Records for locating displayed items

----

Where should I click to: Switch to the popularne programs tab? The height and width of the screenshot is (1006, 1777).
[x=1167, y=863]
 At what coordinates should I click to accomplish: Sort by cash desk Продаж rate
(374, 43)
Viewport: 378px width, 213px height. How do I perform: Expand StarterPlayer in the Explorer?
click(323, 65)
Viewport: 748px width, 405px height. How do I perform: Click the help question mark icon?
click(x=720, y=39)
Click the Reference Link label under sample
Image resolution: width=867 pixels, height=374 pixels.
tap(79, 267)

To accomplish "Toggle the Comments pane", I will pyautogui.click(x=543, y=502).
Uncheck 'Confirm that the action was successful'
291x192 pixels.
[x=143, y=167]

----

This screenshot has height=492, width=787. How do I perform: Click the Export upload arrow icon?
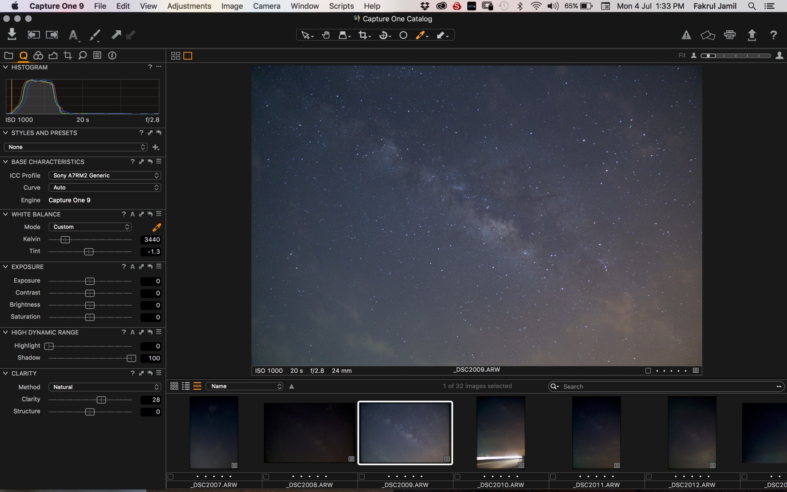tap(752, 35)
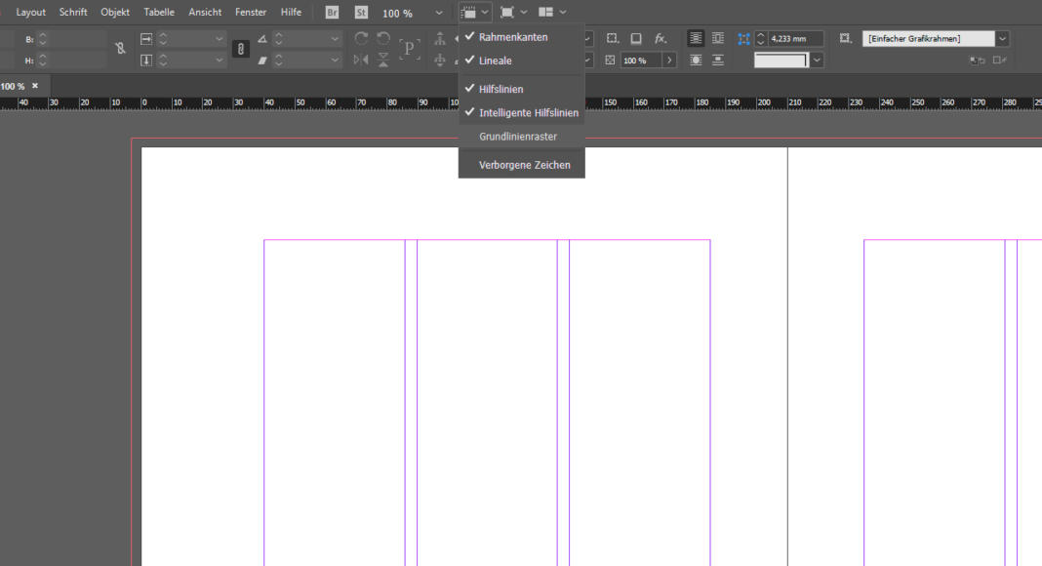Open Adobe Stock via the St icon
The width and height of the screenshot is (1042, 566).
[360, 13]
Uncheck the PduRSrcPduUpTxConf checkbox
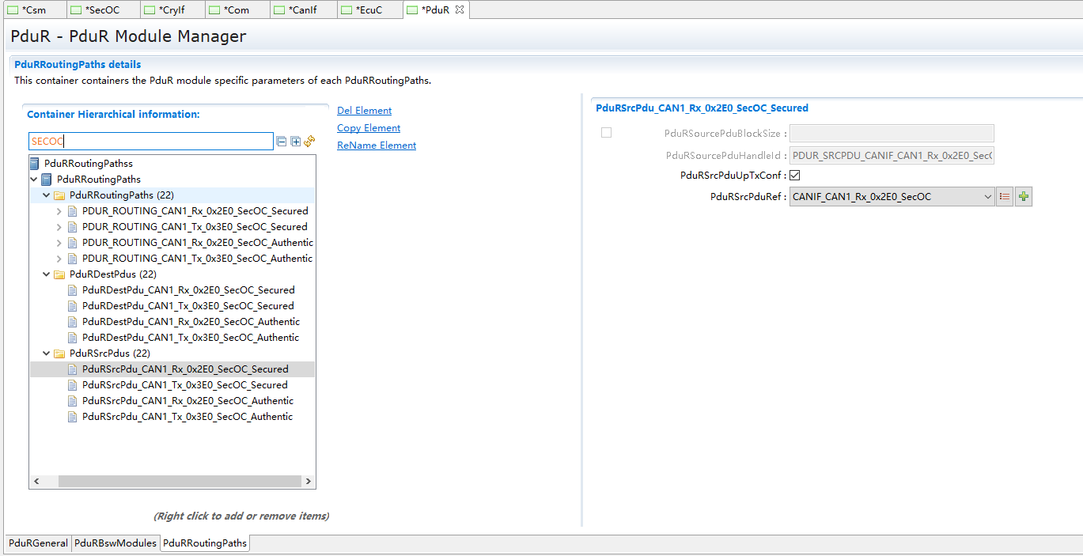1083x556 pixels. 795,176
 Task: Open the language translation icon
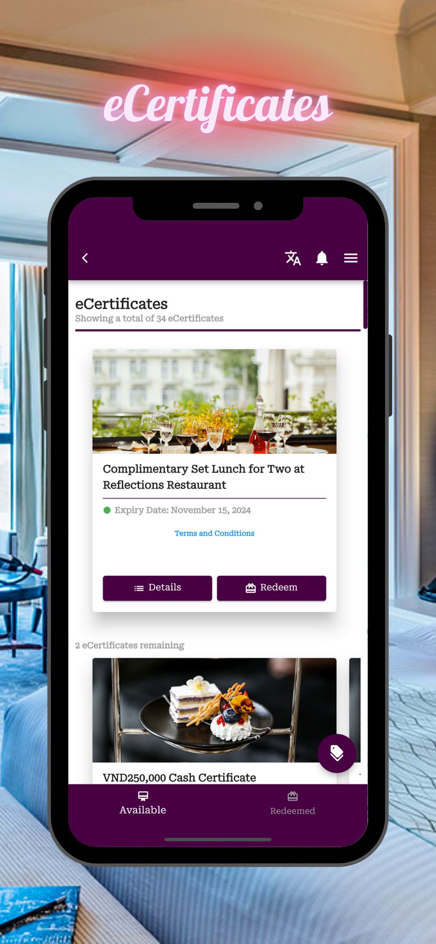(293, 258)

----

● **GIVEN REQUEST**
Copy out every line from the one containing "Viewport: 748px width, 405px" down to the one containing "[x=143, y=167]", keeping both of those lines.

● **SOLUTION TO THE PROBLEM**
Viewport: 748px width, 405px height. How do I perform: Click the help question mark icon?
click(x=720, y=39)
Click the Reference Link label under sample
Image resolution: width=867 pixels, height=374 pixels.
tap(79, 267)

To accomplish "Toggle the Comments pane", I will pyautogui.click(x=543, y=502).
Uncheck 'Confirm that the action was successful'
291x192 pixels.
[x=143, y=167]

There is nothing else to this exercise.